A bright moment of the evening was heralded by the arrival of Messrs Laurel and Hardy, who strode unregarding through the audience, now set agape by their unexpected arrival, and so up the steps, with a somewhat haughty nod to the baffled Vice-Chancellor, where they solemnly encircled Ian Campbell's neck with the L.E.I, of assorted vegetables.


After the photograph had been successfully negotiated, and lubrication achieved, all streamed to the Capping Ball at the Mayfair. Despite the handicap of inclement weather and a crowded floor, with a consequent deterioration of the quality of the air, the Ball proceeded quite merrily to a triumphant finish at the hour of .... Well, what time did you get in, anyway? The partners were eminently satisfactory, the dresses superb, and, judging by the flow of small talk, strong waters were not particularly lacking. It must be said that our sympathy goes out to those unfortunates who were in the third sitting at supper. We ourselves speak from bitter experience.

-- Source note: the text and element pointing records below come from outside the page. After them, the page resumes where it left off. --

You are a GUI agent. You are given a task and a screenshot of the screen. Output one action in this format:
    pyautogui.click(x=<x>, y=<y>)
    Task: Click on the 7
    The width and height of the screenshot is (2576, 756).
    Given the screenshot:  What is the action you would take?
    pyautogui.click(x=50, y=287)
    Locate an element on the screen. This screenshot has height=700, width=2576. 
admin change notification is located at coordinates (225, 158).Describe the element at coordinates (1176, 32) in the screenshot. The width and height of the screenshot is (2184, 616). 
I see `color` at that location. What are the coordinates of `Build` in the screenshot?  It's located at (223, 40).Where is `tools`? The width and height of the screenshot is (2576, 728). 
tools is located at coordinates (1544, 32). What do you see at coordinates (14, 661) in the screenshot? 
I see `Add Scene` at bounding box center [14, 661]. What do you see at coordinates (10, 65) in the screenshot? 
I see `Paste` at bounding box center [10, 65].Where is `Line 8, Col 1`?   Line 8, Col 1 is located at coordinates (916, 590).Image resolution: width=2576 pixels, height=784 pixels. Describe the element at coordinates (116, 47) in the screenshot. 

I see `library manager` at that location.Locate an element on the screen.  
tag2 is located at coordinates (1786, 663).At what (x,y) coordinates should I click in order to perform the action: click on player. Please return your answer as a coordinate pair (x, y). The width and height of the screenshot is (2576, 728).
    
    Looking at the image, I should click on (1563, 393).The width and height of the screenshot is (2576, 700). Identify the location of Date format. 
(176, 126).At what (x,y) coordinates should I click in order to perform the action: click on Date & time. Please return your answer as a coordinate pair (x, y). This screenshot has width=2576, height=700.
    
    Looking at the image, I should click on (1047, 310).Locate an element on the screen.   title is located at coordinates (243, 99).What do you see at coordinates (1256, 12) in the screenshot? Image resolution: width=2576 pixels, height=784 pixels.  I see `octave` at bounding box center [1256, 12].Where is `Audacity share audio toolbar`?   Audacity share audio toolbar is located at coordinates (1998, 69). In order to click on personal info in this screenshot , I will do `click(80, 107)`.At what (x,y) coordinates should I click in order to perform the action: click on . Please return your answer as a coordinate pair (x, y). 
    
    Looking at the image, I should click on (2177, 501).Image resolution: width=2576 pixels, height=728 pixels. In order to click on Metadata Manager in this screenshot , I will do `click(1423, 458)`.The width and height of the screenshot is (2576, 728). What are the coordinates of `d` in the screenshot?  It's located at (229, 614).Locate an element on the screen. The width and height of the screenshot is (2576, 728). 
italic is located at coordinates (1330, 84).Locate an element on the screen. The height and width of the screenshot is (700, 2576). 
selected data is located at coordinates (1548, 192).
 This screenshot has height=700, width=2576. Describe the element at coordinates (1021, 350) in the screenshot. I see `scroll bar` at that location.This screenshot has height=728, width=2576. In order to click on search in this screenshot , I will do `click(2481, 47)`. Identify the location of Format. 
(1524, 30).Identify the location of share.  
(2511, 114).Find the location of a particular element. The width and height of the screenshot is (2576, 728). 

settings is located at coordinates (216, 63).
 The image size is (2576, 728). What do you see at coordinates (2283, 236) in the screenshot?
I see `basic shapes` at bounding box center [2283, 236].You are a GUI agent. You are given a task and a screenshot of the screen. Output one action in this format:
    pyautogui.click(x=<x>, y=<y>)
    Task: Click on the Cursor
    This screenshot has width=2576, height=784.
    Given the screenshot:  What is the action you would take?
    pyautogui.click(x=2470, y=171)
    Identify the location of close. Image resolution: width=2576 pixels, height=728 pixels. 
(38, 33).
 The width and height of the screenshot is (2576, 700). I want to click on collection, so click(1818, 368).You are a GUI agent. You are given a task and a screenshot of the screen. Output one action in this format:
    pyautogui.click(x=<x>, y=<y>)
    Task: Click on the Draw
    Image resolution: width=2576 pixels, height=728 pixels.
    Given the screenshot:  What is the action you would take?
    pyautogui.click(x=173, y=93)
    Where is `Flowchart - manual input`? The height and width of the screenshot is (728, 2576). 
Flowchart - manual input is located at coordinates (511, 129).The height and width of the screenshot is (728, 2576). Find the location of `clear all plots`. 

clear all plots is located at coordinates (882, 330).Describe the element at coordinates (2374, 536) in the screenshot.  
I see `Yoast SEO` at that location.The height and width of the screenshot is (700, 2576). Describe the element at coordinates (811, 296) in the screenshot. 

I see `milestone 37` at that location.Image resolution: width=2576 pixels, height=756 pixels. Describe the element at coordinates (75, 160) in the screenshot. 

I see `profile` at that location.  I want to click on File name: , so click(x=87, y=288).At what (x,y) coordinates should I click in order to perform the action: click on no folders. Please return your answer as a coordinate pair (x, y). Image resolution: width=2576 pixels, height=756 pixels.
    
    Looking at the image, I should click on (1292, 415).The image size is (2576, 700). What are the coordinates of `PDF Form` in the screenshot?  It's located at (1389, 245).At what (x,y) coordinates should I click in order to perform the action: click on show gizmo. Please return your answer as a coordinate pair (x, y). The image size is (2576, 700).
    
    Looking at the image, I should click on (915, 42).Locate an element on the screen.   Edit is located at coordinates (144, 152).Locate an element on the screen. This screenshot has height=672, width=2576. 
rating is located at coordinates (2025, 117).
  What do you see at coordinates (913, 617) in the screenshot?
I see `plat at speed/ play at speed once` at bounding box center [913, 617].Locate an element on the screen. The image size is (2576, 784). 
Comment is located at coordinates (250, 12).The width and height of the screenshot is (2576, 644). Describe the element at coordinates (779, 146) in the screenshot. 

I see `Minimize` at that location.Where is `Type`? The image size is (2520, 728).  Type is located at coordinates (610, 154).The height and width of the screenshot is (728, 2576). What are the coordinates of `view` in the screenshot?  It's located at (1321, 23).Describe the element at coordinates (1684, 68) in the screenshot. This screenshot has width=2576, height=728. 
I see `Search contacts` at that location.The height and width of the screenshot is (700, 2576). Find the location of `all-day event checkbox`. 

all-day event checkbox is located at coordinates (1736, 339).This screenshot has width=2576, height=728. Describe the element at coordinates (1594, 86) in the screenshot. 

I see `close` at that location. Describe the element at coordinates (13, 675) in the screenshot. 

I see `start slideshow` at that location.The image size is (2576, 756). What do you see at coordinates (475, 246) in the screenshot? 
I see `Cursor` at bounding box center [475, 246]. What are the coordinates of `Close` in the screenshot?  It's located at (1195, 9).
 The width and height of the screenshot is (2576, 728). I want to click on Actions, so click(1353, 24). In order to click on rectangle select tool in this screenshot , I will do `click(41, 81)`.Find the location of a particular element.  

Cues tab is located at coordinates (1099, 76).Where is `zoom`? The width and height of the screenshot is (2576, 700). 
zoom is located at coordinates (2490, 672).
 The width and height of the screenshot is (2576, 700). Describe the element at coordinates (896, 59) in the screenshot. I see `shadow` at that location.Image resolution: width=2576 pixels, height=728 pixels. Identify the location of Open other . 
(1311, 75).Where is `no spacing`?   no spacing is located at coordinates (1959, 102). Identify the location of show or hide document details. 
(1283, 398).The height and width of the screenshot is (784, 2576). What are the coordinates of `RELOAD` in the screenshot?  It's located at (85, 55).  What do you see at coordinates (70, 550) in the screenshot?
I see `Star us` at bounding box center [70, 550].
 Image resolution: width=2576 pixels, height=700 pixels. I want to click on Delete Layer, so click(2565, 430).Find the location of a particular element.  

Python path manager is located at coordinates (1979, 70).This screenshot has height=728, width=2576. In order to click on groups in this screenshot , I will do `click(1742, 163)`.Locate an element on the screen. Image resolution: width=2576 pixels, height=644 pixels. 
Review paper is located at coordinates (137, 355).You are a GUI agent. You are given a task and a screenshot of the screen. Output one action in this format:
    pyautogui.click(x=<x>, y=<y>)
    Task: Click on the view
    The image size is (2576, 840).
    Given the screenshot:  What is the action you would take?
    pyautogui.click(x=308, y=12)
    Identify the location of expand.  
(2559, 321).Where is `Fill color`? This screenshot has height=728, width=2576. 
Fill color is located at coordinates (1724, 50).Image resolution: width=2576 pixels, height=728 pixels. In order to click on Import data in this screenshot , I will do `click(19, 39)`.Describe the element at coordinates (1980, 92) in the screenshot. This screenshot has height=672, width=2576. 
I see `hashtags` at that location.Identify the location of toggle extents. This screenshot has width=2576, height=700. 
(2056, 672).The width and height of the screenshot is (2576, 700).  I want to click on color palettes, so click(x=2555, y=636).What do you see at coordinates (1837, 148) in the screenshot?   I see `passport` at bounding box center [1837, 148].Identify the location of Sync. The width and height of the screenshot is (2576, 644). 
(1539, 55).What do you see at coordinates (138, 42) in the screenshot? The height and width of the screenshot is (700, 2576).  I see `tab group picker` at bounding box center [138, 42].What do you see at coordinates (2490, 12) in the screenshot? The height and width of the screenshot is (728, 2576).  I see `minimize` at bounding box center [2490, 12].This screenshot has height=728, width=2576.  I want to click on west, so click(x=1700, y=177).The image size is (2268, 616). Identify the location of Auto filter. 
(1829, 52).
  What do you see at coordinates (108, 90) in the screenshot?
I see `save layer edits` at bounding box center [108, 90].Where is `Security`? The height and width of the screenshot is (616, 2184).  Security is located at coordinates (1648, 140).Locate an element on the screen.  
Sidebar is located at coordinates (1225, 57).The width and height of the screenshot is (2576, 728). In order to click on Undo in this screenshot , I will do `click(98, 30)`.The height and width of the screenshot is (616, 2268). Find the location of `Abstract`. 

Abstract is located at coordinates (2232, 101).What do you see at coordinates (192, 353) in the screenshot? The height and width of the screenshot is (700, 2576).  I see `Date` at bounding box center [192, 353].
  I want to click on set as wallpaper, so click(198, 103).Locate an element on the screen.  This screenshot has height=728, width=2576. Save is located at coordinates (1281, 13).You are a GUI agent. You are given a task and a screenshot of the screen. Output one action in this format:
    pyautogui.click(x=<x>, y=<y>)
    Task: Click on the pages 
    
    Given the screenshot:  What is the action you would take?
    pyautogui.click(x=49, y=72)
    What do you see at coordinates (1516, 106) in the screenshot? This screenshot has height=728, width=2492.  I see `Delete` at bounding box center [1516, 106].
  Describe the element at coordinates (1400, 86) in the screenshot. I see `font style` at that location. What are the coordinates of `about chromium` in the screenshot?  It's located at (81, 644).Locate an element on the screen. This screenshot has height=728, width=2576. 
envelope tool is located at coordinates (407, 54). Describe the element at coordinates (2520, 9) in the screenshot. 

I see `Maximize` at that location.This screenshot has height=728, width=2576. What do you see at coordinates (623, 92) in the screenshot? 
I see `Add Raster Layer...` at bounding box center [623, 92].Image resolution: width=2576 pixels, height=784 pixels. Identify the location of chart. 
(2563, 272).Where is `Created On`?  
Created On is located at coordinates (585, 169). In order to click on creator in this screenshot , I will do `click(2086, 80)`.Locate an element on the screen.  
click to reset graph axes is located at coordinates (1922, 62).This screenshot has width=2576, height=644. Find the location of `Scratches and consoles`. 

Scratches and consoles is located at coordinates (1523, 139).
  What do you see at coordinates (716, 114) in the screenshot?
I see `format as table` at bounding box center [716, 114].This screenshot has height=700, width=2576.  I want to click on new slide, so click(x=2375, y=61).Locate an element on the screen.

The flight of a mangled sausage roll, nardby the sticky remains of fruit salad and a dishevelled trifle, with, of course, an entire absence of coffee, is not calculated to make the most hardened seeker after joy over-pleased with himself. But. anyway, the majority seemed to think it was good show. Why, we do not know. Perhaps it was the partners.

Overheard From An Old Lady At Cappicade.

It was during the speech of the Scarlet Woman in Sheba. "And they can't, even keep their vile propaganda out of a. show like this."